--- START READING PASSAGE ---

Our secretary Heather (who just moved here from Alaska, two weeks ago) and myself are the only people on our floor so far this morning. Yesterday we were essentially told the building would be open, but after that it was up to us. And, as my ISP is down in the Closed Zone (I called them "control zones,"), I can't do email from home (and so won't be writing again till Monday), here I am, at least for a couple of hours.
    This morning it's raining, very hard, a frog-strangler. I don't think it's rained this hard this consistently all year. My pants are still wet and the tie's soaked through. This has made rescue attempts pretty much impossible, today, not that at this point anyone is really expecting survivors -- they were saying on the news that the dust down there, wet, has the consistency of oatmeal; and that with every half-inch of rain that falls, several additional tons of weight begin pressing down on everything. The subways down there have also all flooded, even before this, what with water main breaks in evidently several locations (This water of course is also soaking into foundations throughout the area). It's also turning much cooler -- somewhere in the 60s today, and yesterday afternoon it got up to the mid-80s, I think, and was humid enough to notice.
     It came to me this morning that the reason 30,000 body bags are on hand for what appears will be 5,000 casualties is that the 5,000 are all in pieces, and each piece of course will need to be bagged separately.
     There was a drawing in the Daily News today showing the outlines of all the buildings surrounding where the Trade Towers stood, and noting that at least 9 of them have suffered major structural damage. The Milennium (sic) Hotel and 1 Liberty Plaza I mentioned yesterday. Among the others in bad shape is one of my favorites, the 1927 Bell Telephone building at the corner of Barclay & West. It stands next to both the North Tower and 7 WTC, both of which collapsed. It's a Ferris-silhouette art deco beauty, and the building is built over the sidewalk on the Barclay St. side, a stone arcade running the length of the block. Cool in the summer.
     It looks like the only residential area fully evacuated was Battery Park City, where Ellie lives (she is still staying with patrick & Teresa, I am hoping she's been able to get some sleep soon). No word on when that'll open back up but I can't imagine it'll be anytime soon.
     This morning, coming out of the subway, I was maybe one of three or four people. After yesterday, which at moments almost felt like a normal day (or, rather, a day in the gone world), today seems much more like Wednesday did, except far more grim due to the rain. As all of you know in the rain New York's color goes, essentially, gray. Very gray. And that's how it looks today. With luck, it will at least finally clear the dust out of the atmosphere (it struck me yesterday that one of the many interesting things we've all been breathing in the past few days are bits of infinitesimally powdered glass). But if the other buildings start falling, the cloud will come back.

--- END READING PASSAGE ---

CHALLENGE:
In the account of the rainy morning:
(a) Where did the secretary Heather move from?
(b) In what year was the Bell Telephone building built?
(c) Which residential area was the only one fully evacuated?
Use only the account above.

--- START GIVEN MATERIAL ---

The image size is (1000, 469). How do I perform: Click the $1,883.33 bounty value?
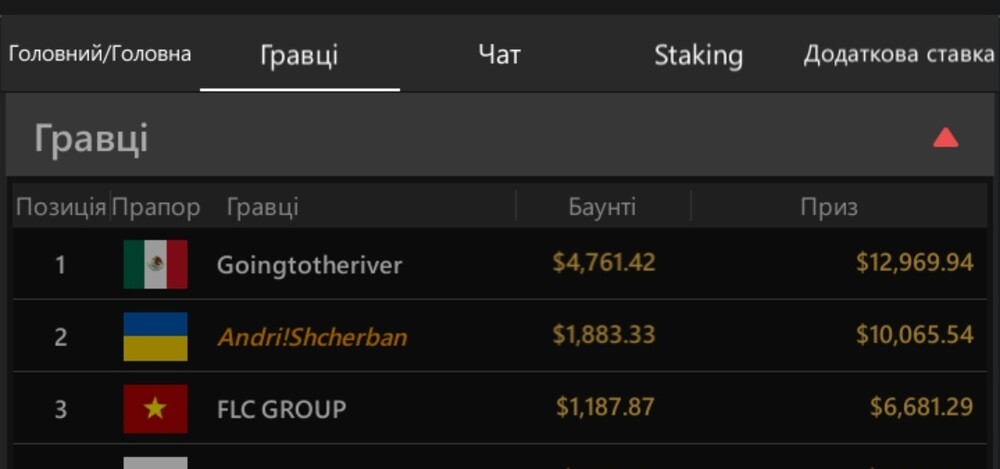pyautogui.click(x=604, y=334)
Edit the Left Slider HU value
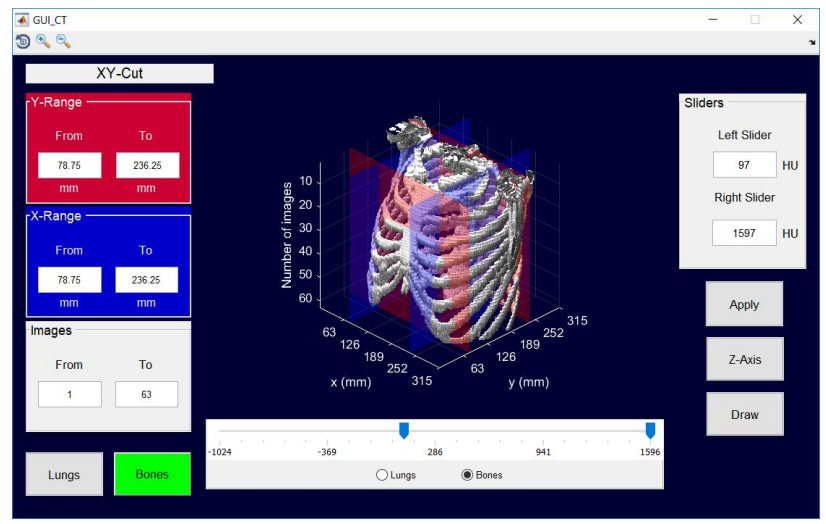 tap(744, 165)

--- END GIVEN MATERIAL ---

CORRECT ANSWER:
(a) Alaska
(b) 1927
(c) Battery Park City